Reflections on our Responsible Scaling Policy
Last summer we published our first Responsible Scaling Policy (RSP), which focuses on addressing catastrophic safety failures and misuse of frontier models. In adopting this policy, our primary goal is to help turn high-level safety concepts into practical guidelines for fast-moving technical organizations and demonstrate their viability as possible standards. As we operationalize the policy, we expect to learn a great deal and plan to share our findings. This post shares reflections from implementing the policy so far. We are also working on an updated RSP and will share this soon.

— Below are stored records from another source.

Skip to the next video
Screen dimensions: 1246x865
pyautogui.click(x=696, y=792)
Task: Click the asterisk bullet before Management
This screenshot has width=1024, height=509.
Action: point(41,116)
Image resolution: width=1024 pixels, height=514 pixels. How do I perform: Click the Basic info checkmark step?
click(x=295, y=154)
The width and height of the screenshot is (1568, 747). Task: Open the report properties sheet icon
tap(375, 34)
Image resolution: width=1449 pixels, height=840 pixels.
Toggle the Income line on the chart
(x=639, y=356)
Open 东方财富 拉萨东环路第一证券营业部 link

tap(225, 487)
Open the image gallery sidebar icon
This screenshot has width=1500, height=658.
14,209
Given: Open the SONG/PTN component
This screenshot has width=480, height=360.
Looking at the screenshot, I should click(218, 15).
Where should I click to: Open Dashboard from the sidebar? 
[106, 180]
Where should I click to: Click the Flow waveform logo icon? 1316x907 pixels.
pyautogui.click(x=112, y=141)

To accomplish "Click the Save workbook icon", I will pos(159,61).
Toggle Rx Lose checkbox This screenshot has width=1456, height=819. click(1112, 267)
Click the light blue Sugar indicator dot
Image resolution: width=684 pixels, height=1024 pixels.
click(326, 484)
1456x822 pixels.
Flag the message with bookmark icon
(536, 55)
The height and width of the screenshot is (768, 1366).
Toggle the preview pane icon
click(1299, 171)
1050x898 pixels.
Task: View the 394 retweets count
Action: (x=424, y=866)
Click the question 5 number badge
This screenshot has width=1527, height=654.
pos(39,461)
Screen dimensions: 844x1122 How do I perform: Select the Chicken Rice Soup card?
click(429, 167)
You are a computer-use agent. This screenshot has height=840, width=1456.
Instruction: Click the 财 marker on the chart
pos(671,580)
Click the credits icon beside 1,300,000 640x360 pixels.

We have found having a clearly-articulated policy on catastrophic risks extremely valuable. It has provided a structured framework to clarify our organizational priorities and frame discussions around project timelines, headcount, threat models, and tradeoffs. The process of implementing the policy has also surfaced a range of important questions, projects, and dependencies that might otherwise have taken longer to identify or gone undiscussed.
Balancing the desire for strong commitments with the reality that we are still seeking the right answers is challenging. In some cases, the original policy is ambiguous and needs clarification. In cases where there are open research questions or uncertainties, setting overly-specific requirements is unlikely to stand the test of time. That said, as industry actors face increasing commercial pressures we hope to move from voluntary commitments to established best practices and then well-crafted regulations.
As we continue to iterate on and improve the original policy, we are actively exploring ways to incorporate practices from existing risk management and operational safety domains. While none of these domains alone will be perfectly analogous, we expect to find valuable insights from nuclear security, biosecurity, systems safety, autonomous vehicles, aerospace, and cybersecurity. We are building an interdisciplinary team to help us integrate the most relevant and valuable practices from each.
Our current framework for doing so is summarized below, as a set of five high-level commitments.
- Establishing Red Line Capabilities. We commit to identifying and publishing "Red Line Capabilities" which might emerge in future generations of models and would present too much risk if stored or deployed under our current safety and security practices (referred to as the ASL-2 Standard).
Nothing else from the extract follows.